By Kimberly Beltran SI&A Cabinet Report | http://bit.ly/TjM9D6
Monday, October 08, 2012 :: Educators charged with creating the blueprint for how California schools will teach new math standards tied to the common core jumped late last week into the bulk of that work – an exercise that while widely anticipated remains frustrated by the lack of funding for districts to ultimately take advantage of their efforts.
The new math frameworks will be used by publishers to update instructional materials and also to inform training and professional development teachers will need in the common core.
But the 19-member Math Curriculum Framework and Evaluation Criteria Committee has also been asked to weigh in on the politically-charged question around eighth grade algebra.
With adoption last month of legislation needed to direct the activity, the frameworks panel doesn’t have much time either.
Their work goes to the Instructional Quality Commission for a recommendation to the State Board of Education – which has a deadline of March 30, 2013 to act on the frameworks.
Assuming such an aggressive timeline can be met, many district officials remain skeptical that the state will be able to provide any additional money to pay for the new textbooks and teacher training that will be based on the frameworks.
“If you’re looking at the financial state districts are in, it’s really not a choice,” said one teacher attending last week’s session. “They don’t have the funding. So who suffers? The students.”
Although the common core standards in math and English language arts were adopted two years ago, most California classrooms remain a long way from using them in the classroom even though testing on the new curriculum is set to begin in the spring of 2015.
One of the biggest barriers has been the development of new instructional materials – especially in math.
Plans to provide a full array of supplemental materials as a temporary bridge between current texts and new ones fell short this summer due to a lack of qualified reviewers.
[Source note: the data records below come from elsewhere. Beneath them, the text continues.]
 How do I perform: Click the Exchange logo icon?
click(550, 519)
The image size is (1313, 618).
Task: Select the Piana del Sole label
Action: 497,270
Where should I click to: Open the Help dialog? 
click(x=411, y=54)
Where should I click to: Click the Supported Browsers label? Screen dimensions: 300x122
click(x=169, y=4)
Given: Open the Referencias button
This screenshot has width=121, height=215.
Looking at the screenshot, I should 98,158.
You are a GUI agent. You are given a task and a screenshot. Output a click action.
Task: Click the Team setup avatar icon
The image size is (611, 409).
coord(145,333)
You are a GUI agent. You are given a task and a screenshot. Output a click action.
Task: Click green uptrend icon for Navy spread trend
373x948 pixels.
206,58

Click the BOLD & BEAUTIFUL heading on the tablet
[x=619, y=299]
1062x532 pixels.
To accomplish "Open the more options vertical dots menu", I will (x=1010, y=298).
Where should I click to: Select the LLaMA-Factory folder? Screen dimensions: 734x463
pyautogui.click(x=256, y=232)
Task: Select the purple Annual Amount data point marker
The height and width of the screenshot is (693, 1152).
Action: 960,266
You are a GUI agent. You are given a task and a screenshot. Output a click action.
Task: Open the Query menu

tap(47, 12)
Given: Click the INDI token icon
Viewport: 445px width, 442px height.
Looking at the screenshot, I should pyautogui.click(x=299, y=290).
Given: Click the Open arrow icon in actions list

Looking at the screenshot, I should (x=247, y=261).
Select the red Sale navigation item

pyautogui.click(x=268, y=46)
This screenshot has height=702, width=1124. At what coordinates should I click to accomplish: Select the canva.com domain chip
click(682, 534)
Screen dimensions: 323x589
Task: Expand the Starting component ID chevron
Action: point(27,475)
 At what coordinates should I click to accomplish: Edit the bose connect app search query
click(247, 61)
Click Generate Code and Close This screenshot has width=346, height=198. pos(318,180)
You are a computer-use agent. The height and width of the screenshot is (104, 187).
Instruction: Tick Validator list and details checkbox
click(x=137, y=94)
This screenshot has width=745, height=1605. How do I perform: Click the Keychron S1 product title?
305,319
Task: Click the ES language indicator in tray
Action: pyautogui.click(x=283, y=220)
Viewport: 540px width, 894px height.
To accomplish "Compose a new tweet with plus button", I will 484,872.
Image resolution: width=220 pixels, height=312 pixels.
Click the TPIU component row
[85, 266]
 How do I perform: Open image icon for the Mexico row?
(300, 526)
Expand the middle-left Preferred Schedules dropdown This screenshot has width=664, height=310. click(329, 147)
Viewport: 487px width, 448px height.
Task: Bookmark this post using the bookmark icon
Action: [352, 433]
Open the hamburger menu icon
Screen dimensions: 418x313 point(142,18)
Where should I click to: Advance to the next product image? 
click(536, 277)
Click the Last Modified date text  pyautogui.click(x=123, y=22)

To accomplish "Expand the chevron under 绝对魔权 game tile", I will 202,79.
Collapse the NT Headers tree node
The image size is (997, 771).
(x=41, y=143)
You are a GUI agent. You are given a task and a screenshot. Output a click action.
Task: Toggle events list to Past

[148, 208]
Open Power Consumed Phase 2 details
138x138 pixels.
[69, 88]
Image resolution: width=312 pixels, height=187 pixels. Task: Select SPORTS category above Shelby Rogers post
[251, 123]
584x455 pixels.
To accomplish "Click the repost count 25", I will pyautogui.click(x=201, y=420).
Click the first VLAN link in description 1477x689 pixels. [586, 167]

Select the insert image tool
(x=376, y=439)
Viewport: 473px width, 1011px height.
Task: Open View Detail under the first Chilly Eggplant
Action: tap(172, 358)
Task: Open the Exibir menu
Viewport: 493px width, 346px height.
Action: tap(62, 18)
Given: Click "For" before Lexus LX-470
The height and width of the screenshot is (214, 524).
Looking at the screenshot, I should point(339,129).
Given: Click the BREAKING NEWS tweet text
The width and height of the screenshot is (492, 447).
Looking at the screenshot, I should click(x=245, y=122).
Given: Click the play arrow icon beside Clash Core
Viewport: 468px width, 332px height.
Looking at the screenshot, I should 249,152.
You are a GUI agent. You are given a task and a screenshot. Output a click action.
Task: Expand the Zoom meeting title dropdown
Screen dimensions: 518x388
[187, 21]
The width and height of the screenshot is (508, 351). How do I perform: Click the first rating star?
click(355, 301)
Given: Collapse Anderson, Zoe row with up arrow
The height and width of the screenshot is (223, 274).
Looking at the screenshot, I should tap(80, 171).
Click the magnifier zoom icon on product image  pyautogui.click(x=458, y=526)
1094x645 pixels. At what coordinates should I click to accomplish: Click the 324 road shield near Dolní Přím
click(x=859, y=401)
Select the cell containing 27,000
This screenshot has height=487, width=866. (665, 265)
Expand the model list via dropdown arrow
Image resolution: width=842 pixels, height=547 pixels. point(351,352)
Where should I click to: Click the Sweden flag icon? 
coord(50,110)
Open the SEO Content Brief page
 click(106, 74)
Shortly thereafter, the Legislature approved a bill – Julia Brownley’s AB 1246 – that authorizes a full math text adoption, paid for in part by imposing a fee on book publishers.
It also allows districts to use instructional materials that are not on the state-adopted list as long as the content is aligned to state standards.
But Tom Adams, director of the California Department of Education’s Standards, Curriculum Frameworks and Instructional Resources Division, told the framework committee last week that districts won’t be penalized for using materials aligned to current standards, adopted in 1997, until they can afford to purchase new ones.
In past years, the state has provided specific funding to help districts with the cost of textbook purchases. But the economic recession and succeeding state budget crisis have left schools facing massive cuts and struggling just to maintain basic programs.
“The last time we began the standards implementation process we had a lot of money; we had funding for professional development, a robust support system put in place; we had specific money for instructional materials,” Adams said. “Those were our glory days in educational funding. Unfortunately we’re not there. It is a serious issue. But no, there’s no new pot of money.”
In addition to building the new math framework based on the national common core standards, committee members were asked to suggest options for ways districts can continue to provide advanced algebra curriculum to middle-schoolers.
When the state board adopted the common core math standards in 2010, it also kept in place existing California Algebra I standards for eighth grade – creating, in effect, confusing and almost dueling standards since common core’s eighth grade standard goes only to pre-algebra.
This summer, the Legislature passed SB 1200, written by the CDE and schools chief Tom Torlakson, which will allow the state to back off the California standards yet provide a pathway parallel to the common core for more advanced students to take Algebra I in seventh or eighth grade.
It is that pathway that educators must create to fit in to the new framework and instruction materials.
Critics of SB 1200 worry that it eliminates the opportunity for qualified middle-schoolers to accelerate to Algebra I but supporters, including SBE president Michael Kirst and former State Superintendent of Public Instruction Bill Honig say the opposite is true.
Honig, (right) who chairs the commission overseeing the implementation of Common Core on behalf of the SBE, said the intent of SB 1200 is to allow for the creation of one set of standards, based on common core, but still allow a two-path solution. And, the decision on which students take Algebra I when is left to local districts.
“The default is common core, which actually begins teaching algebra concepts in the early elementary grades but promotes students taking Algebra I in the ninth grade,” Honig said. “But the goal is to also provide an opportunity for students who need or want to accelerate [and take Algebra I earlier].”
In fact, Honig believes that the new common core standards could potentially elevate all students to a better understanding of algebraic concepts.
“The idea that the common core’s pre-algebra math is weak is just not true,” he said, noting that students will begin learning basic concepts as early as second grade and some of the major precepts – percentages, proportion and fractions – by seventh grade.
“Algebra has sort of become an ideological stand-in for rigor,” Honig said. “But just because a student takes Algebra I by eighth grade doesn’t mean he or she is really getting it.
“If we can pull off teaching these common core standards, we will be way ahead of the game – it’s good stuff,” he said.